With his huge backpack and high boots Wilcox trudges around the countryside, traversing deserted roads and nameless fields, living in the moment and connecting with nature. Breaking into either abandoned homes, stealing from the supermarket or relying on the kindness of strangers, Wilcox is a man who lives entirely off others’ contributions. Deserter, delinquent, or survivalist, the adventurer quietly roams in search of something; in search of a touchstone of some kind; in search of what could more simply be described as freedom.
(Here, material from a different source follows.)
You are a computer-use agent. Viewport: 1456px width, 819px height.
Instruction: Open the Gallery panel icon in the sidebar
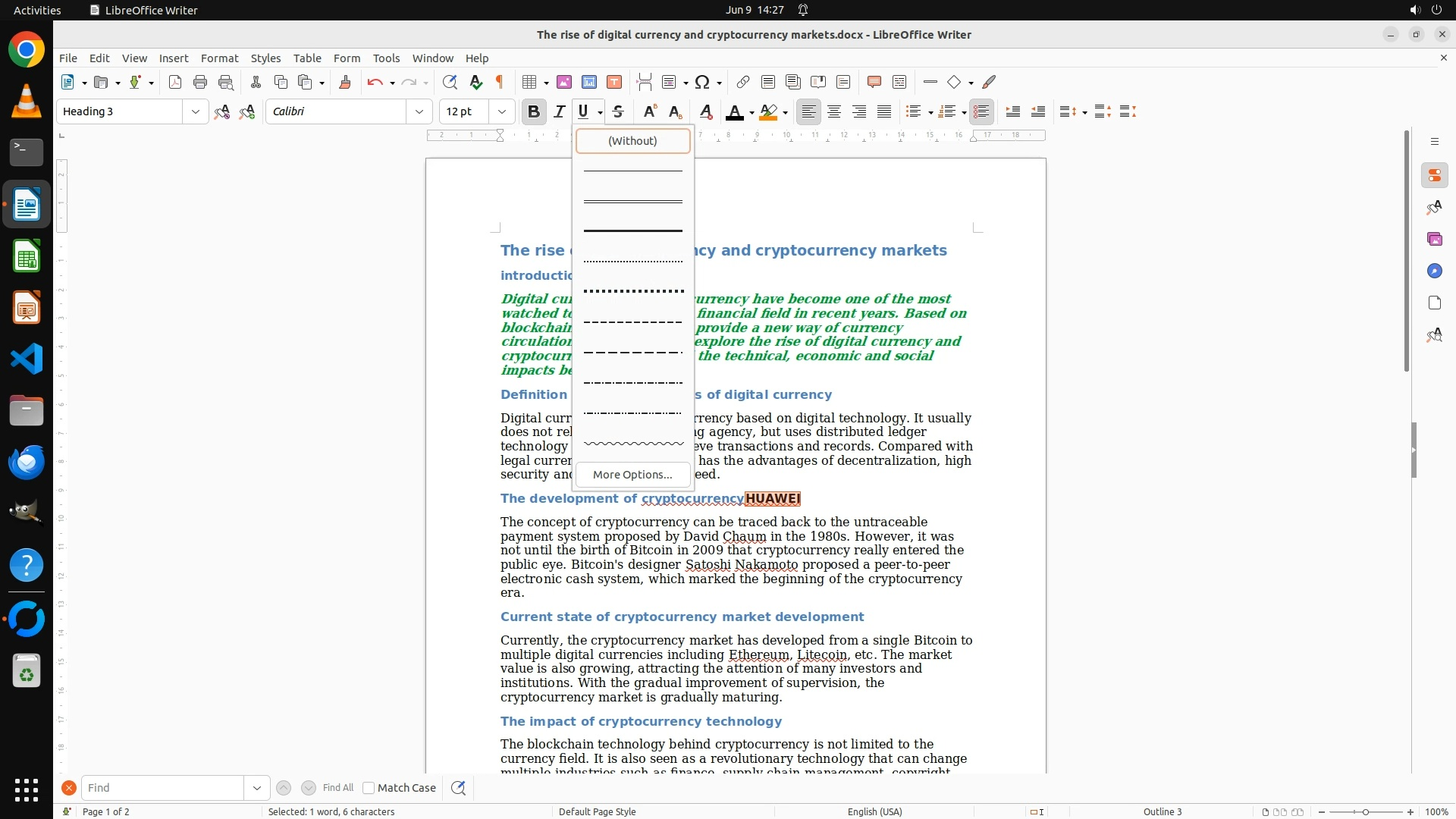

"I think Wilcox is someone who is looking for some kind of anchor point. We might believe that he’s beautiful in his freedom, that he’s quasiheroic in the way he turns his back on civilization; but I don’t want to ignore the darker sides of him. It’s also possible that he is simply a person without direction, and who lacks resources to orient himself. I like that the film fluctuates between despair and this great thirst for freedom. The only identity that Wilcox can be proud of is the one that was sown onto his jacket; he exists in the space between visible and invisible." (Denis Côté)
Born in 1973 in New-Brunswick, Canada. Director and producer Côté is considered one of the proponents of contemporary Canadian independent film. He worked as a journalist and film critic until his 2005 debut feature, Drifting States, which received the Golden Leopard at Locarno. Five years later, at this same festival, Côté’s Curling won the Best Direction Award.